DELİLLER VE GEREKÇE /
Taraflar arasında imzalanan 12/12/2011 tarihli danışmanlık sözleşmesi, 07/05/2012 tarihli davalının imzasını taşımayan sözleşme, esas ve birleşen davaya dayanak icra dosyaları, ihtarnameler, taraflar arasındaki eposta yazışmaları, sözleşme konusu taşınmazla ilgili imar işlem dosyası ve bu konuda … ili, … Belediye Başkanlığının cevabi yazısı ve dayanılan tüm deliller incelenip celp edilmiş ve konusunda uzman bilirkişiler vasıtasıyla dosya kapsamı ve taraf defterleri üzerinde inceleme yaptırılarak rapor ve ek rapor alınmış ve tüm deliller toplanmıştır.

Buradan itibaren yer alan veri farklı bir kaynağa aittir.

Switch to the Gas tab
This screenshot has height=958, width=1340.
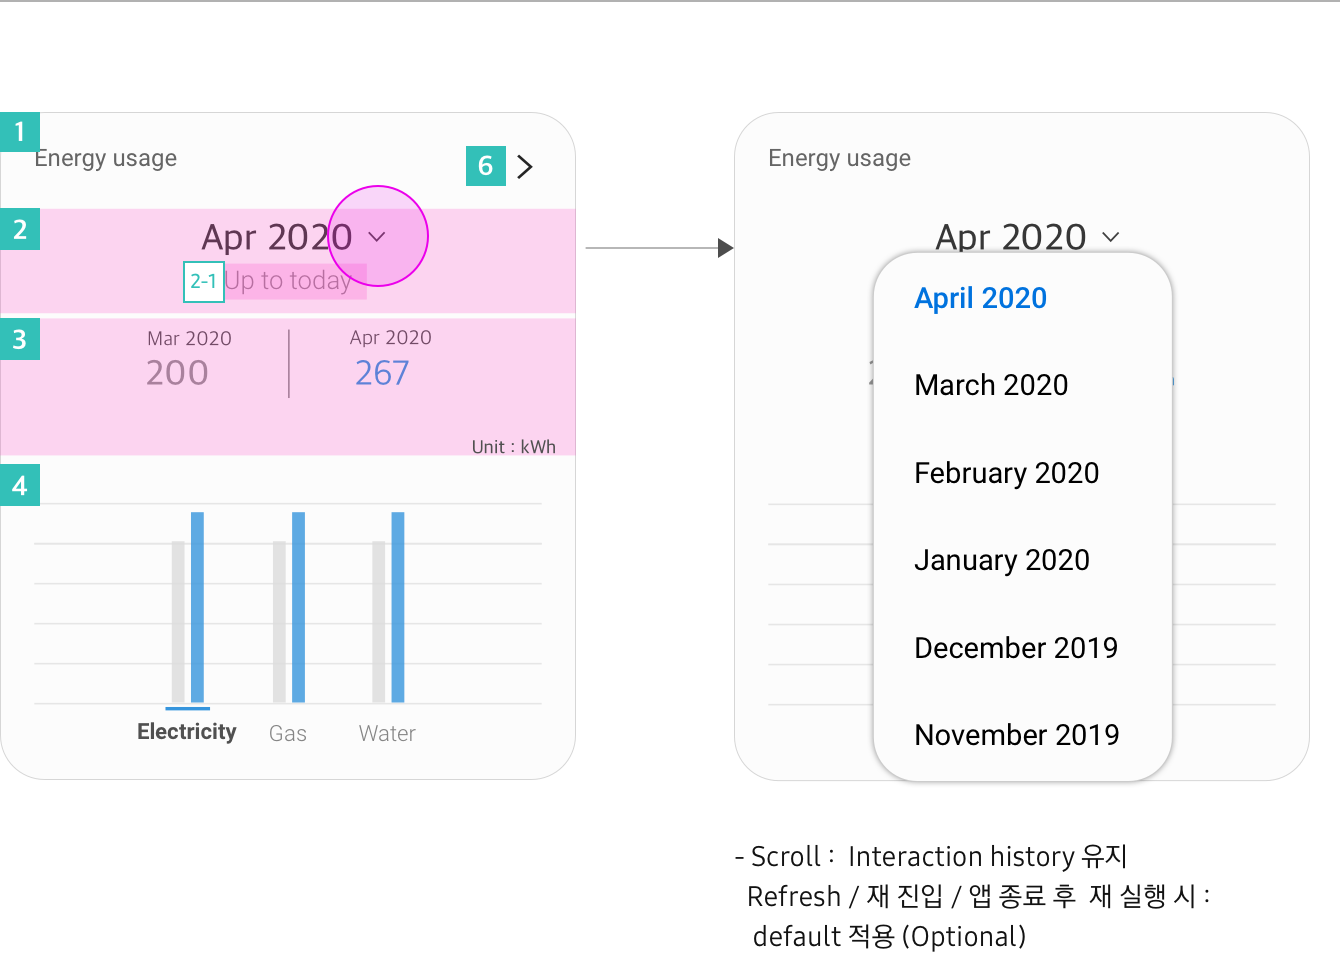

Esas davaya dayanak … 31. İcra Müdürlüğünün … Esas sayılı dosyası incelendiğinde; davacının 07/05/2012 tarihli sözleşmeden kaynaklanan hizmet ve danışmanlık bedeli ile bu sözleşmeye istinaden yapılan harcamalardan kaynaklanan 135.000 USD asıl, işlemiş faiz ve ferileriyle birlikte toplam alacağın karşılığı 383.892,62 TL’nin tahsili amacıyla, birleşen davaya dayanak aynı icra müdürlüğünün 2014/26140 Esas sayılı dosyasında da; davacının 12/12/2011 tarihli sözleşmeden kaynaklanan ödenmeyen bakiye alacağı 57.125,00 TL’nin işlemiş faiz ve ferileriyle birlikte toplam 71.877,63 TL olarak tahsilini teminen davalıya karşı ilamsız icra takiplerinin yapıldığı, süresi içinde yapılan itiraz nedeniyle takiplerin durdurulduğu ve alacaklı olan davacının takiplerin devamını sağlamak amacıyla İİK 67.maddesinde belirtilen 1 yıllık hak düşürücü süre içinde bu davaları açtığı anlaşılmaktadır.
Esas dava 07/05/2012 tarihli sözleşmeden, birleşen dava ise 12/12/2011 tarihli sözleşmeden kaynaklanan alacağın tahsili amacıyla yapılan icra takibine yapılan vaki itirazın iptali davalarıdır.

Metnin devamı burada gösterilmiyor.